(Provided records begins)
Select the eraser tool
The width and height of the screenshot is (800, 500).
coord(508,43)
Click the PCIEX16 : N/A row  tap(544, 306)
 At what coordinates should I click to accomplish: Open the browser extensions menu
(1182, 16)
(Provided records ends)
(Provided records begins)
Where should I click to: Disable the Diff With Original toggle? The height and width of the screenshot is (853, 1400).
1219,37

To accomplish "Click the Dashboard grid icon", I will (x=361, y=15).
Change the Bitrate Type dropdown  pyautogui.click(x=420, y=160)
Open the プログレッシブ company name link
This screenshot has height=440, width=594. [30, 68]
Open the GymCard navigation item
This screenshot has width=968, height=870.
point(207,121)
(Provided records ends)
## Brief
Quote the listing above, but only from the line that shows "Where should I" through the line that shows "Change the Bitrate".

## Answer to this exercise
Where should I click to: Disable the Diff With Original toggle? The height and width of the screenshot is (853, 1400).
1219,37

To accomplish "Click the Dashboard grid icon", I will (x=361, y=15).
Change the Bitrate Type dropdown  pyautogui.click(x=420, y=160)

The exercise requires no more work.